* Task prompt *
Every line from the line containing "Where should I" through the final line of the data is to be printed exactly; no other line is to appear.

(Stored data)
'''

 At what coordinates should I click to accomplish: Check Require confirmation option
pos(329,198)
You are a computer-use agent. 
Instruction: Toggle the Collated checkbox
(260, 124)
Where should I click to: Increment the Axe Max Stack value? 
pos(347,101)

'''

* Answer box *
Where should I click to: Increment the Axe Max Stack value? 
pos(347,101)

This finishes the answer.